> [DIRECTIONS FOR THIS TASK]:
Update the listing lines that start with the line containing "Where should I click to: Refresh" and go through the line containing "coord(1292,638)". Replace "Inbox" with "Archive" and leave everything else unchanged.

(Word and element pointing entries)
=-=-=
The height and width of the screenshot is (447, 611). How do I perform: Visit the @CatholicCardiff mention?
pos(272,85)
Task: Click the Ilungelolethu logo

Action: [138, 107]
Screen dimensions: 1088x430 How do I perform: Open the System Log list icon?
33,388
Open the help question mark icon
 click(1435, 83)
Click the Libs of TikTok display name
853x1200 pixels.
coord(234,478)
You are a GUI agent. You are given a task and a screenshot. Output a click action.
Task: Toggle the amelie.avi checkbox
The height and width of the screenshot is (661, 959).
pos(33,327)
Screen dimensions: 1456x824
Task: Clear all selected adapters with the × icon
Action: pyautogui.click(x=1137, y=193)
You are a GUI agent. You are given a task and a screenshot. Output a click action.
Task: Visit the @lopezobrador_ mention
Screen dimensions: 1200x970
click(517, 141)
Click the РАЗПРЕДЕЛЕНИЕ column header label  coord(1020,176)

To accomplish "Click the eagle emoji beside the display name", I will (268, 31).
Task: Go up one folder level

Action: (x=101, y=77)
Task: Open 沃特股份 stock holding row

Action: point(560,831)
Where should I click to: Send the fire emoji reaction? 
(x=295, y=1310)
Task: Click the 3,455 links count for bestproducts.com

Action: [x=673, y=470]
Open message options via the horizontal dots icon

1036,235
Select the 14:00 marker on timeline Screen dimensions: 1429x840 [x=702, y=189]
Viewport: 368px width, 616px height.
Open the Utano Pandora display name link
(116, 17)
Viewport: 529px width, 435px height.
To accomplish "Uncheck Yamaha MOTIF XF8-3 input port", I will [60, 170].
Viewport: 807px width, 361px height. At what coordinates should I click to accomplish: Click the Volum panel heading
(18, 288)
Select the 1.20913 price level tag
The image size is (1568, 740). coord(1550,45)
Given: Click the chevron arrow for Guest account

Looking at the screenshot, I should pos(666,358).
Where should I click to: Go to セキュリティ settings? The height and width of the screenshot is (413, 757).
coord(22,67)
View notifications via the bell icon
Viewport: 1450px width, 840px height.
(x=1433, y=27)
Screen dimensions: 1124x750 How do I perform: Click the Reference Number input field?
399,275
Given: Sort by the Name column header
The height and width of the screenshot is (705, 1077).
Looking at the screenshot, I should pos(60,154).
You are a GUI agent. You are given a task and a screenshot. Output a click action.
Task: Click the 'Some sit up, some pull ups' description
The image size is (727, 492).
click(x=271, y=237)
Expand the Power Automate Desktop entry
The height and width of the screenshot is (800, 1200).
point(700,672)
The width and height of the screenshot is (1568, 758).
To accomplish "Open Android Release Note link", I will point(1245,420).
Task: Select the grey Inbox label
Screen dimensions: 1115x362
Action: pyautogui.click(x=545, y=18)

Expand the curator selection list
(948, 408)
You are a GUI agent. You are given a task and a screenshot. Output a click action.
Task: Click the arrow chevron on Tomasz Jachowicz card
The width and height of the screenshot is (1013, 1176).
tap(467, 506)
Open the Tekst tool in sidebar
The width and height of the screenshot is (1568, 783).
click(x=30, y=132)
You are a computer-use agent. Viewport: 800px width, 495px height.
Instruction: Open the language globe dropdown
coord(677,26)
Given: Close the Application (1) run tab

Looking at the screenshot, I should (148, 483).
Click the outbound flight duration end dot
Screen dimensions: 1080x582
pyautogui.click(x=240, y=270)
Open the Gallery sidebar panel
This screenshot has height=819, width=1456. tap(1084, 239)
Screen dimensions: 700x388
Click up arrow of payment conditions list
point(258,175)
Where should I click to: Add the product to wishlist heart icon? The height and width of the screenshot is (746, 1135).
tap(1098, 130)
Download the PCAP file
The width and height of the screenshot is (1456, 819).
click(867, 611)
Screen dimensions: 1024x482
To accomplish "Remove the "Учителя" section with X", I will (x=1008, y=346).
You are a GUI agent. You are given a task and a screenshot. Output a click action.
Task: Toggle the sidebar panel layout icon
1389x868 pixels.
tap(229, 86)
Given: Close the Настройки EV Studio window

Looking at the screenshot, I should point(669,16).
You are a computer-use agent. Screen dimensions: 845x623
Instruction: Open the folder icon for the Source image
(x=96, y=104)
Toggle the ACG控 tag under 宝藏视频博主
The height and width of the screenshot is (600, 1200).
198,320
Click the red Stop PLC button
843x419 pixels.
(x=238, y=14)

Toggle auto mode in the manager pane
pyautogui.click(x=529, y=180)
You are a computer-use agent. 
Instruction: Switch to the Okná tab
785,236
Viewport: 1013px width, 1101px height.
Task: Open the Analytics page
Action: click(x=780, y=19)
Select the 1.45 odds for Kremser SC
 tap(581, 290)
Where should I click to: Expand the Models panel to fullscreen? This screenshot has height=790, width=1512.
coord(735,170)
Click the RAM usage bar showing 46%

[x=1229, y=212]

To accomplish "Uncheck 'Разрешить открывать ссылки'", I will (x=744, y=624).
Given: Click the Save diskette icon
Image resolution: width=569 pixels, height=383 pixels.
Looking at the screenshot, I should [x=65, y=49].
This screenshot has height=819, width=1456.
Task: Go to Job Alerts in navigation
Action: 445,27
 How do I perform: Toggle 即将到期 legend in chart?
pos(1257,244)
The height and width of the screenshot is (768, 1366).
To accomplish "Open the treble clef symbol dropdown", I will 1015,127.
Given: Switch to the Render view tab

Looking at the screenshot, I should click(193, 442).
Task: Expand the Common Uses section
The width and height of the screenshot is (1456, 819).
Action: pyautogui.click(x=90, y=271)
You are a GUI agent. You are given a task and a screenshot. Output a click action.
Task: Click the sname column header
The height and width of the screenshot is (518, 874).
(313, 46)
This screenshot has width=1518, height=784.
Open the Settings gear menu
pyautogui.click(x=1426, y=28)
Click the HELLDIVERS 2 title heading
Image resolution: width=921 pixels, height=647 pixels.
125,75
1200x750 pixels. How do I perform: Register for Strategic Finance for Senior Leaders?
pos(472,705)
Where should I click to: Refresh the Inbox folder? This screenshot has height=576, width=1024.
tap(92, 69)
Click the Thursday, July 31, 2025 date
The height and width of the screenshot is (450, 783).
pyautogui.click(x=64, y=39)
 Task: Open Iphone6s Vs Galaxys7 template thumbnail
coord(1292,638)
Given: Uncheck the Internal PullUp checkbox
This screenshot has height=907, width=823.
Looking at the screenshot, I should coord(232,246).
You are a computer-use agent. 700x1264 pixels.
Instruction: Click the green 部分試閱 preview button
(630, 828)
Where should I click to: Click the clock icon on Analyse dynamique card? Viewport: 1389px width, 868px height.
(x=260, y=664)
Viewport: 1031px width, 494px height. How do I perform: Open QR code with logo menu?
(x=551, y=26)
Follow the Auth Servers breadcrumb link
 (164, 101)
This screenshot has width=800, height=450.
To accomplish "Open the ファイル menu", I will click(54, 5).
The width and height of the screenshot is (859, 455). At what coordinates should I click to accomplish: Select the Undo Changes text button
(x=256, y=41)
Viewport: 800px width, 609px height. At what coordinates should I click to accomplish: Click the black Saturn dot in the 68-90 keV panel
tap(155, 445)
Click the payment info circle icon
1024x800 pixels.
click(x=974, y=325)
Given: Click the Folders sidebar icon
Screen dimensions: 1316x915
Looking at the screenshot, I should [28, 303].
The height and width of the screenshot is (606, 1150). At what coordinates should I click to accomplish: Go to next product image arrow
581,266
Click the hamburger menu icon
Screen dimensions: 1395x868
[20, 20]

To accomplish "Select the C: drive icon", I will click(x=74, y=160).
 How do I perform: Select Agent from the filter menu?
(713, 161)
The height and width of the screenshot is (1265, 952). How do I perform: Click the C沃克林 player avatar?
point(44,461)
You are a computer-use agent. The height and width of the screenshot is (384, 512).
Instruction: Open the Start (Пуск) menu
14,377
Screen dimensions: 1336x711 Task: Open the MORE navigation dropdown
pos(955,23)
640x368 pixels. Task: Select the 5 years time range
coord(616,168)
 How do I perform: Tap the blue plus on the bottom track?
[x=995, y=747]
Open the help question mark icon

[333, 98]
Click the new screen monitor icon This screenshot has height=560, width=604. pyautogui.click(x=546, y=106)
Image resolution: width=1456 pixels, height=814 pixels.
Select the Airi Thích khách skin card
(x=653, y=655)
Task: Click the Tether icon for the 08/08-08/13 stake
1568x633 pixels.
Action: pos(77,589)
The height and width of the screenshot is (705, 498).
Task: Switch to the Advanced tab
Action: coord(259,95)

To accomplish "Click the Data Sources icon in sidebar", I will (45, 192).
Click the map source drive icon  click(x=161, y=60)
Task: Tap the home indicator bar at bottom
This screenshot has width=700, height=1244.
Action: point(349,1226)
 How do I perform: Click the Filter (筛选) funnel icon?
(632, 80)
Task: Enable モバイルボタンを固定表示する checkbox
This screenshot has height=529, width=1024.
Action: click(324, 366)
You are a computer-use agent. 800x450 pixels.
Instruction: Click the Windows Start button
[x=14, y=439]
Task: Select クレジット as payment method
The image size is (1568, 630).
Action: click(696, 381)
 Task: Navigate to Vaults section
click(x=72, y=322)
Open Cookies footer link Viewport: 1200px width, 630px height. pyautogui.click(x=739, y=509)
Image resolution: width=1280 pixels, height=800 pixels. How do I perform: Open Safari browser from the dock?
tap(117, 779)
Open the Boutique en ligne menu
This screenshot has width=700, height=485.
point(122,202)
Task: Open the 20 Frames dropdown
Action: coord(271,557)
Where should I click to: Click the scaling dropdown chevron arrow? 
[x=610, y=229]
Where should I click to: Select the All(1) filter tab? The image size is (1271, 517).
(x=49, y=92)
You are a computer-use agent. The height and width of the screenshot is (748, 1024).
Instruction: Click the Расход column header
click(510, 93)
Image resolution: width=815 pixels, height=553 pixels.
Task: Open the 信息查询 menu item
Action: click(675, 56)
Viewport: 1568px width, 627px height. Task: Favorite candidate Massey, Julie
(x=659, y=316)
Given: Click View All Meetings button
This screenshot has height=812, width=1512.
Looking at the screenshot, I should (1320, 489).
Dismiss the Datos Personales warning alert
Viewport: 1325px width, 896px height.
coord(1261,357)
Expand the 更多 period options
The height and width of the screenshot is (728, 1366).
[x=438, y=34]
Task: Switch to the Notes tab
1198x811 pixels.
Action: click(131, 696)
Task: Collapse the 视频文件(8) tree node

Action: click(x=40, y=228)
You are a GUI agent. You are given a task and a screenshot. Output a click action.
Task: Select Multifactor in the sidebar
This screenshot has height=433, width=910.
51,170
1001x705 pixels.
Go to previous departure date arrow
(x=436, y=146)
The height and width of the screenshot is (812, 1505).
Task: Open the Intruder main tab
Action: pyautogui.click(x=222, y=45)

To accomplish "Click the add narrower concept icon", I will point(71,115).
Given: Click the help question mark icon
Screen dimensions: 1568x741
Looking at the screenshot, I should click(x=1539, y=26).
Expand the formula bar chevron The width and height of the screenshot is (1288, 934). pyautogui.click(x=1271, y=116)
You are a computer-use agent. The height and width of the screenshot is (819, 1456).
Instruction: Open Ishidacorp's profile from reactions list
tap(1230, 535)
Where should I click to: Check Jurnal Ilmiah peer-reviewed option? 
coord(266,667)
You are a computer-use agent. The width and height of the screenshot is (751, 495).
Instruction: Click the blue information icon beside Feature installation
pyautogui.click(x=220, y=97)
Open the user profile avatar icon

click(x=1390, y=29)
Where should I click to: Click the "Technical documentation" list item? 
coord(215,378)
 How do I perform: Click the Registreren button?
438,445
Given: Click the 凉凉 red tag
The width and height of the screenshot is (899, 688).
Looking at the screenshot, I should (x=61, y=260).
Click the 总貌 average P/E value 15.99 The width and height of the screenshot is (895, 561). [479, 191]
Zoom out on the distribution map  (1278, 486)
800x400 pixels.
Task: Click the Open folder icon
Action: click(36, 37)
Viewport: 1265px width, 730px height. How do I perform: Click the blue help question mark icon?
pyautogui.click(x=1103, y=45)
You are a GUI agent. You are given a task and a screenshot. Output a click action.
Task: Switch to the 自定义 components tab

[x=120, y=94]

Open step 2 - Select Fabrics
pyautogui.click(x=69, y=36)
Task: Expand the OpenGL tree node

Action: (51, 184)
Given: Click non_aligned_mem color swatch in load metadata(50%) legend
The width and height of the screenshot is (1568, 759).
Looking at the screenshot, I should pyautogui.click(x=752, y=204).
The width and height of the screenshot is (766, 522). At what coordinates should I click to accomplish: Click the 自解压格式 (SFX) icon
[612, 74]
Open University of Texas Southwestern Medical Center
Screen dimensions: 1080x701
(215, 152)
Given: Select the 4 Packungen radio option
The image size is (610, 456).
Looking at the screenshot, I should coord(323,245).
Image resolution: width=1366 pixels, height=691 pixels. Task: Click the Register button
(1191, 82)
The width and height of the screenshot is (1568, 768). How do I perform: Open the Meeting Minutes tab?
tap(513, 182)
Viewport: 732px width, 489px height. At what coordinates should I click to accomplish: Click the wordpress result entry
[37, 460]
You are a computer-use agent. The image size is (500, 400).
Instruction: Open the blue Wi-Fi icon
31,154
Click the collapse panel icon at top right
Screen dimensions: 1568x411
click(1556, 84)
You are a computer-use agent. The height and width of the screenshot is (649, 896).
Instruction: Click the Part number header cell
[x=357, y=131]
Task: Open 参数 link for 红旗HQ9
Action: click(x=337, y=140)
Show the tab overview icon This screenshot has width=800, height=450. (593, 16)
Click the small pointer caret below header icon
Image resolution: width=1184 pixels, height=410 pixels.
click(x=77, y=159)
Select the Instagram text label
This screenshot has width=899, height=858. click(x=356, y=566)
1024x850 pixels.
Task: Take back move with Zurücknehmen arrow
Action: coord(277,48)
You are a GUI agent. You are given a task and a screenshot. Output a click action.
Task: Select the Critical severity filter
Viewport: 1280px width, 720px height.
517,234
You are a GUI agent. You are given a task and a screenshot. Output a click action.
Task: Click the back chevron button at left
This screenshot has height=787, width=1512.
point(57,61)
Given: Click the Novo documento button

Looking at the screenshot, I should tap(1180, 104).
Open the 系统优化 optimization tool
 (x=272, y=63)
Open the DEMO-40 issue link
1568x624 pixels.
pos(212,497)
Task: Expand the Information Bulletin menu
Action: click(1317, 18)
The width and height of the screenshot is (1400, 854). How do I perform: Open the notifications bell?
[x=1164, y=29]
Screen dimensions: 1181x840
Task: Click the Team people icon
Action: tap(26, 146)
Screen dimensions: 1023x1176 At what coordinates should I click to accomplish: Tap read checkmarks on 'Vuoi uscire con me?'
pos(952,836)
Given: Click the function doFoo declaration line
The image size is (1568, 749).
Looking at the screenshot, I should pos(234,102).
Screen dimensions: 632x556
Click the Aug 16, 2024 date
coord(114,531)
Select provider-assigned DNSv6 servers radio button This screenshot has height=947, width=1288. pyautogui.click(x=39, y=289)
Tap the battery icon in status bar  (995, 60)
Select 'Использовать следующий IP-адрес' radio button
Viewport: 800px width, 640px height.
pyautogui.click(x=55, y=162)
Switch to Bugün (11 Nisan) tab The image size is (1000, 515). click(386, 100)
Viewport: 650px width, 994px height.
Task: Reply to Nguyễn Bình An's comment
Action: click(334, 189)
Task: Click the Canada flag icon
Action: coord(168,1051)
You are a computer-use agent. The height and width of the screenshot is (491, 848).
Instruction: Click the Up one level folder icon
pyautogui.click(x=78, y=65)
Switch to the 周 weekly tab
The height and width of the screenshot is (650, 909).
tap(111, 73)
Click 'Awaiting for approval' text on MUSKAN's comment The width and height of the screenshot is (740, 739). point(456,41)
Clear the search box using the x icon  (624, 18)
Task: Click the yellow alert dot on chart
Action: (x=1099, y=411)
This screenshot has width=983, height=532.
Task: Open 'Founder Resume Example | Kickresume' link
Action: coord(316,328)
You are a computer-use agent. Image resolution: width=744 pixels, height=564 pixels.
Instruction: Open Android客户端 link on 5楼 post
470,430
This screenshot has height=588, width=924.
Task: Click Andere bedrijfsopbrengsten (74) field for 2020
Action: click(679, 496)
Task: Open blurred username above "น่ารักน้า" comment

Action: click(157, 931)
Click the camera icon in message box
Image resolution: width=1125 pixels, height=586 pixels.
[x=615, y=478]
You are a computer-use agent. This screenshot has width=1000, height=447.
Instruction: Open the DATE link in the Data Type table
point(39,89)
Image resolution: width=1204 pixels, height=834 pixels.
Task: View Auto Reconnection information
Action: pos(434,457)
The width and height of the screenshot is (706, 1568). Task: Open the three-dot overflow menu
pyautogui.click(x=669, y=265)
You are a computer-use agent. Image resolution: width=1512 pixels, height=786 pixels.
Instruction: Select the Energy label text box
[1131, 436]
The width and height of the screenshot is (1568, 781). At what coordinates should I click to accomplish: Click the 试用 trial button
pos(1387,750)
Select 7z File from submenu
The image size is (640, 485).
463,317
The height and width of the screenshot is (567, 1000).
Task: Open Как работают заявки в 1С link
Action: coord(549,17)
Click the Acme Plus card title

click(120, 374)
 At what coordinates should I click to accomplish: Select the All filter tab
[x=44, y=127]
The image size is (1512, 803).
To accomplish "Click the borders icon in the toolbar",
=-=-=
> [WRITTEN ANSWER]:
Where should I click to: Refresh the Archive folder? This screenshot has height=576, width=1024.
tap(92, 69)
Click the Thursday, July 31, 2025 date
The height and width of the screenshot is (450, 783).
pyautogui.click(x=64, y=39)
 Task: Open Iphone6s Vs Galaxys7 template thumbnail
coord(1292,638)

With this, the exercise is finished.